Real-Time Chat System Architecture — What PostIdea Chose and Why

Architecture decisions for a real-time chat application aren't just technical preferences. Each one has a concrete consequence for what fails verification if you skip it. This page walks through every decision the PostIdea architecture engine made for the chat spec — what was decided, why, and what breaks in your implementation if you ignore it.

The decisions

Database: PostgreSQL

The spec requires message history persistence (FR-04), searchable message content (FR-06), and room participant tracking (FR-02). These are relational queries with clear entity relationships: rooms have messages, messages belong to users, users belong to rooms. PostgreSQL is the correct default.

What fails verification if you skip this: Message search (FR-06) requires full-text search on message content. Without PostgreSQL's tsvector or equivalent, you'll implement search as a LIKE '%keyword%' query that becomes unusable above 10,000 messages. NFR-02 (10,000 concurrent users) implies message volume that makes naive search untenable.

Service Structure: Monolith

Expected user load is 10,000 concurrent connections. The microservices threshold is 50,000. At 10,000 users, microservices add 3–6 months of operational overhead — service mesh, distributed tracing, inter-service auth — with no measurable benefit. A monolith is the correct architecture at this scale.

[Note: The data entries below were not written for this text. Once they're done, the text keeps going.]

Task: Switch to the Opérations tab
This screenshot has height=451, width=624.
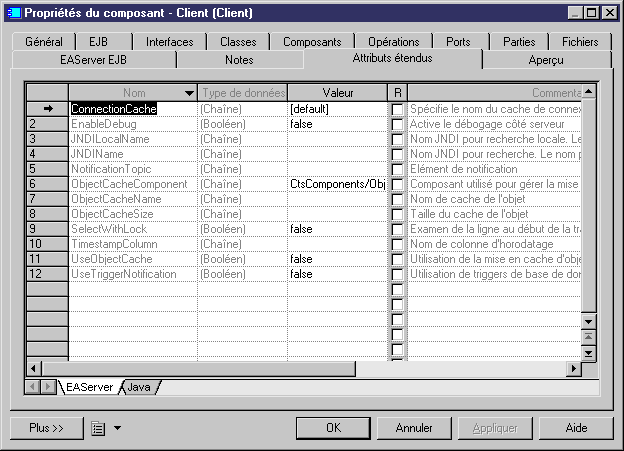Action: [393, 42]
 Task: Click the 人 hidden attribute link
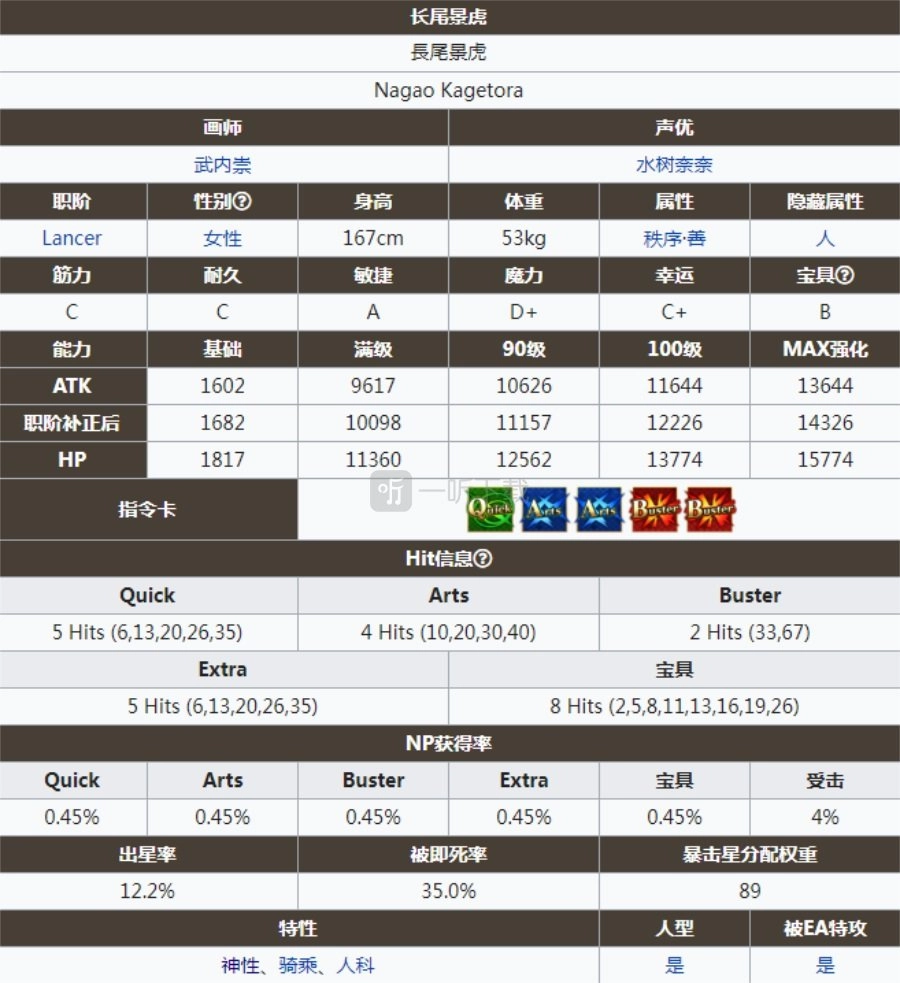825,239
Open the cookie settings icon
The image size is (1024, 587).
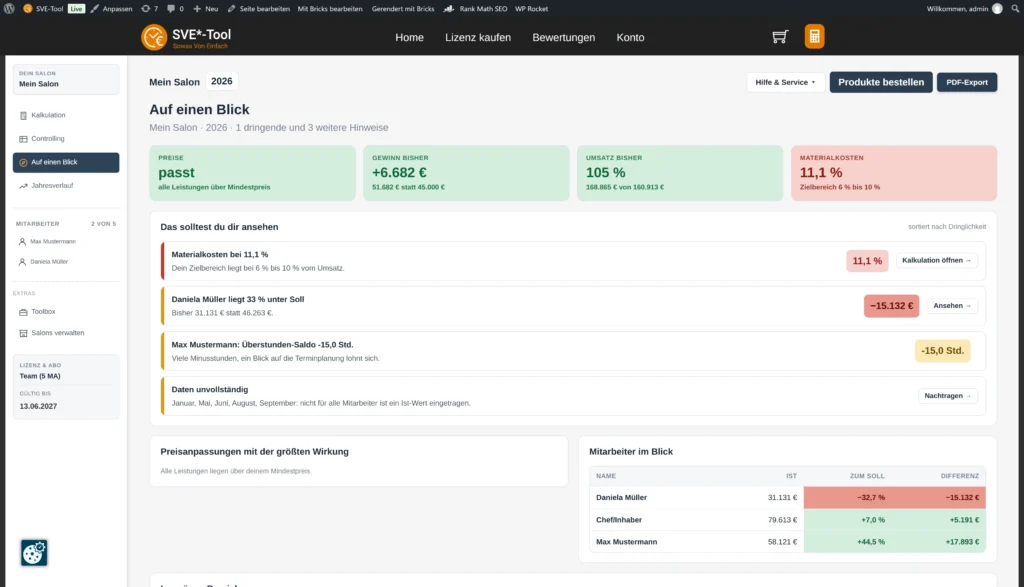(34, 553)
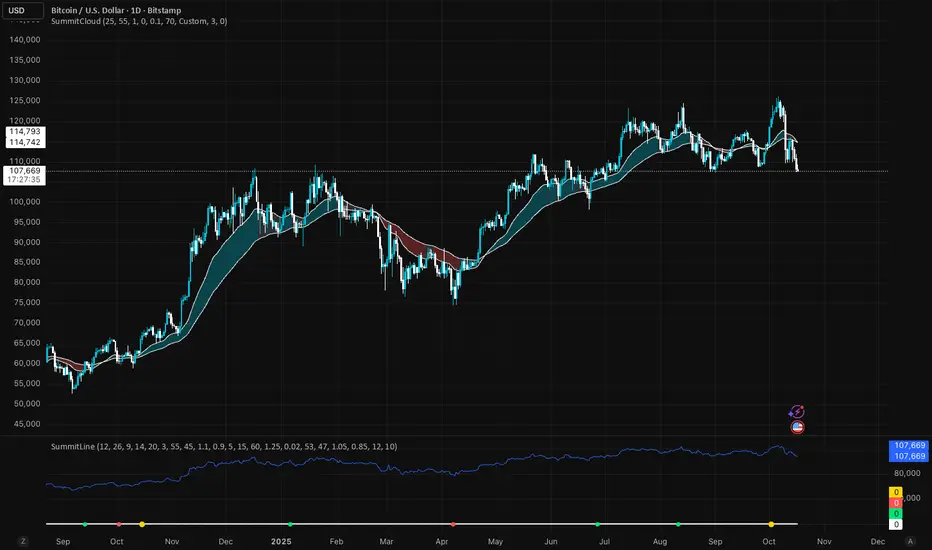Click the yellow 0 value label

(896, 493)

What fails verification if you skip this: Nothing fails immediately. But if you build microservices at 10,000 users, your implementation will contain infrastructure code (API gateways, service registries, health check endpoints) that the spec never asked for. Layer 3 semantic audit will flag these as out-of-scope.

Realtime Layer: WebSocket

The spec explicitly requires real-time message delivery (FR-01) with p95 latency < 200ms (NFR-01). WebSocket is the only viable choice for bidirectional real-time communication at this latency target. Server-Sent Events (SSE) is unidirectional and adds 100–300ms overhead for client-to-server messages via HTTP POST.

What fails verification if you skip this: If you implement SSE instead of WebSocket, NFR-01 (p95 < 200ms) will fail under any real load. The round-trip time for a message send (HTTP POST) + receive (SSE event) exceeds 200ms on 4G networks. WebSocket keeps a persistent connection open, eliminating the HTTP handshake overhead on every message.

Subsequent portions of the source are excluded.